(EXERCISE): Take the data below and extract the lines from the one with "January 29, 2020 (32, 1217)" to the one with "September 2019 (53, 1918)", inclusive, exactly as written.

(DATA FOR THIS EXERCISE):
Segment Open

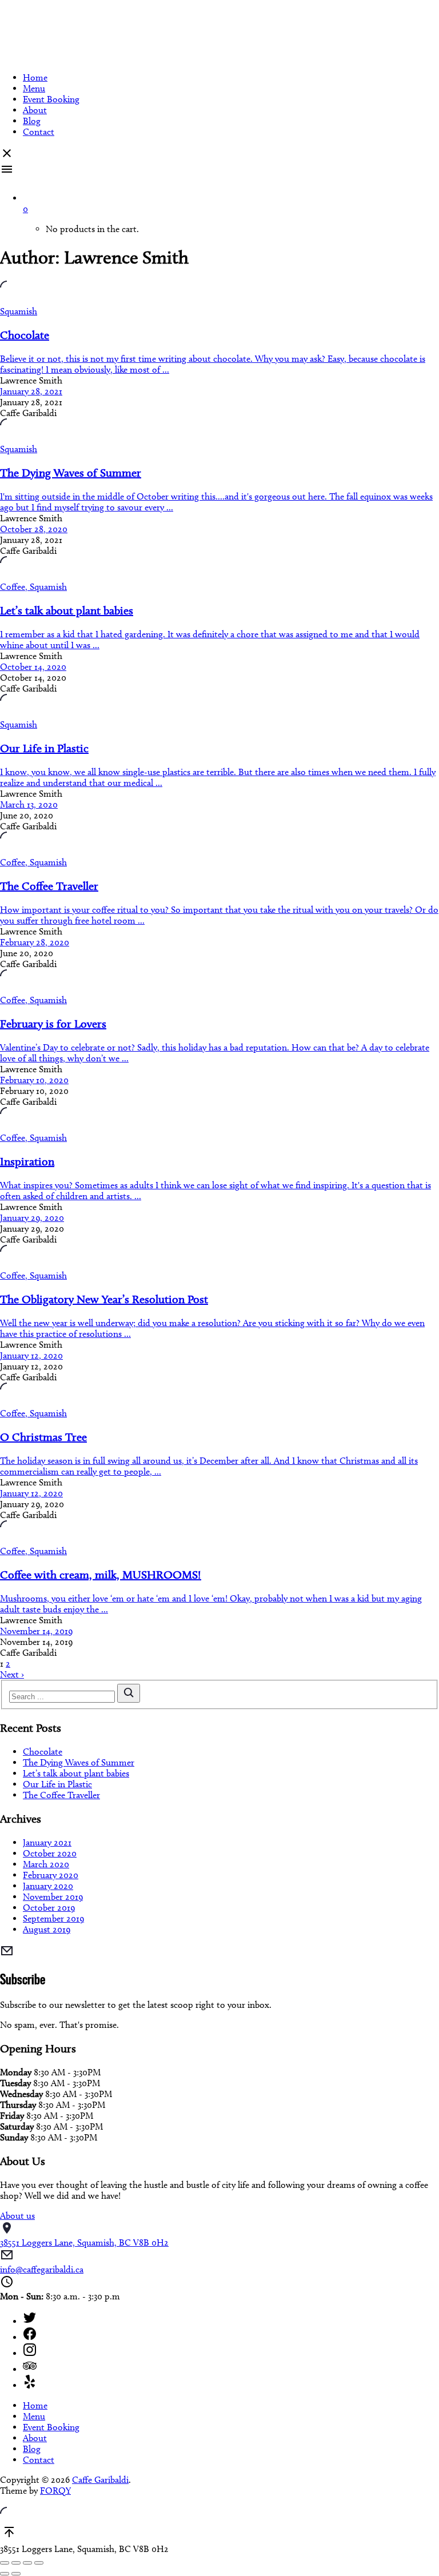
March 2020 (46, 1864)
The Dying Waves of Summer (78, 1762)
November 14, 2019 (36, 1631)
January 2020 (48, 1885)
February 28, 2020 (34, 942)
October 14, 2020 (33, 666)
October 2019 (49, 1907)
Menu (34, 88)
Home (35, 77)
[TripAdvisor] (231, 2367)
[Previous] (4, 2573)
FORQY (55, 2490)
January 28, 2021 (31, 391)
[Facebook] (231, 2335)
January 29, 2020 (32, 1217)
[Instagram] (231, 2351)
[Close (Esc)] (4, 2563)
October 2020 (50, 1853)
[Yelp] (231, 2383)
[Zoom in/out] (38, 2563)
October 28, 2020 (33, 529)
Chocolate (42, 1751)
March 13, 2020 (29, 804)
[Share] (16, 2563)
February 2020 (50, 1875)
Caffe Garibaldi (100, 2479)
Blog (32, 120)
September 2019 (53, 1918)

Segment Closed
Segment Open

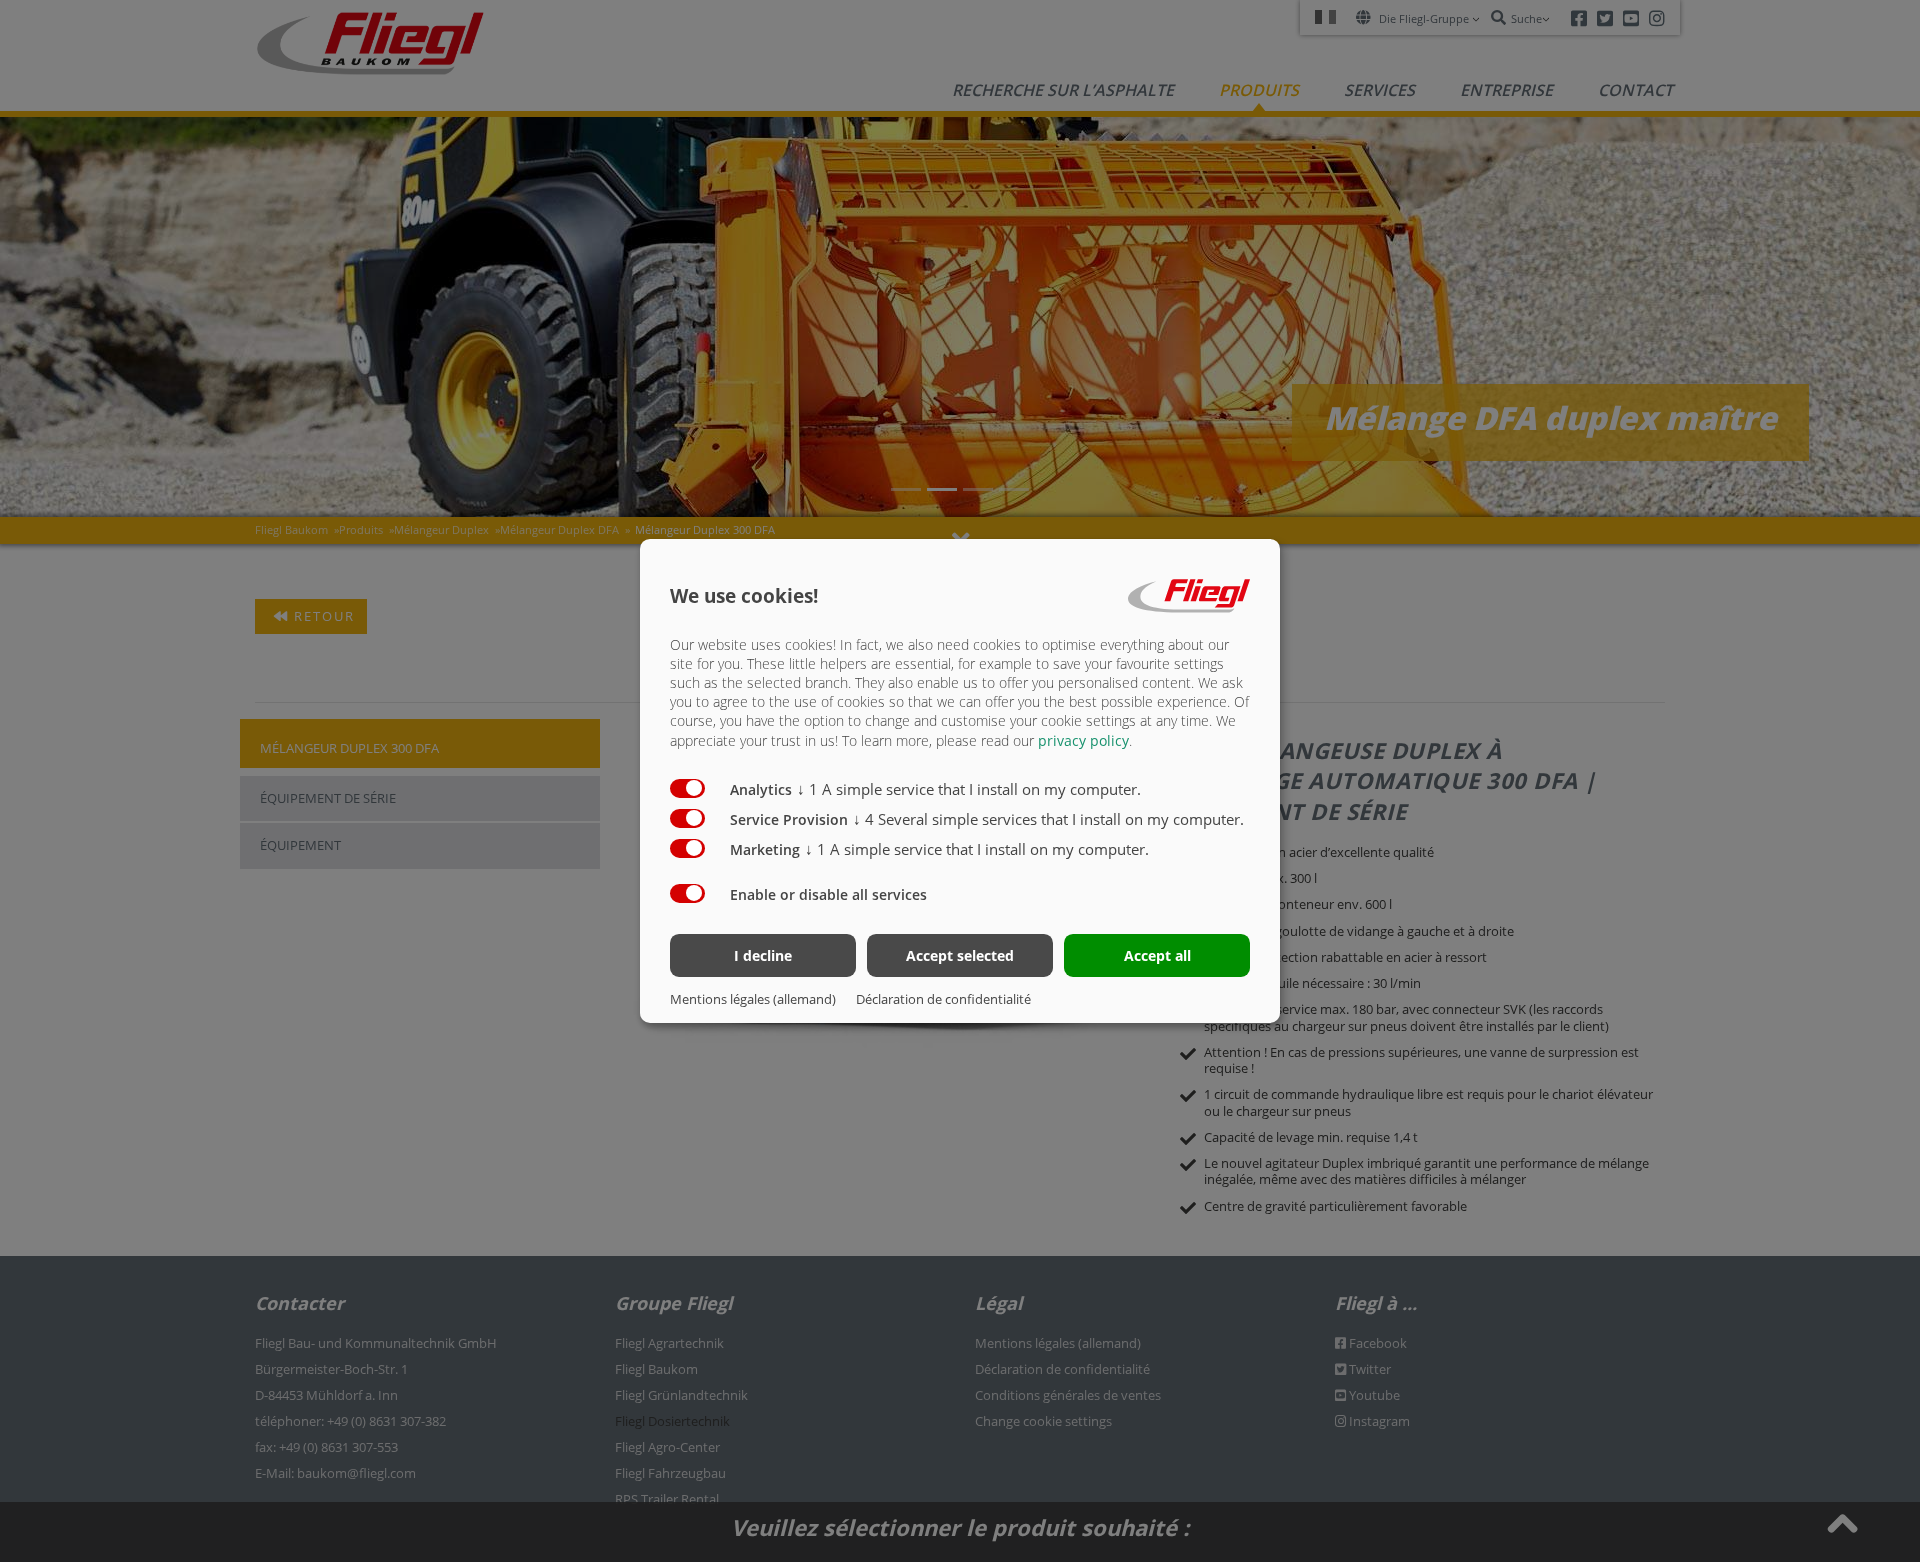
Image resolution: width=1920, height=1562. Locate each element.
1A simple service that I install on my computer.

Segment Closed

(YOUR SOLUTION):
January 29, 2020 (32, 1217)
[Instagram] (231, 2351)
[Close (Esc)] (4, 2563)
October 2020 (50, 1853)
[Yelp] (231, 2383)
[Zoom in/out] (38, 2563)
October 28, 2020 (33, 529)
Chocolate (42, 1751)
March 13, 2020 (29, 804)
[Share] (16, 2563)
February 2020 (50, 1875)
Caffe Garibaldi (100, 2479)
Blog (32, 120)
September 2019 (53, 1918)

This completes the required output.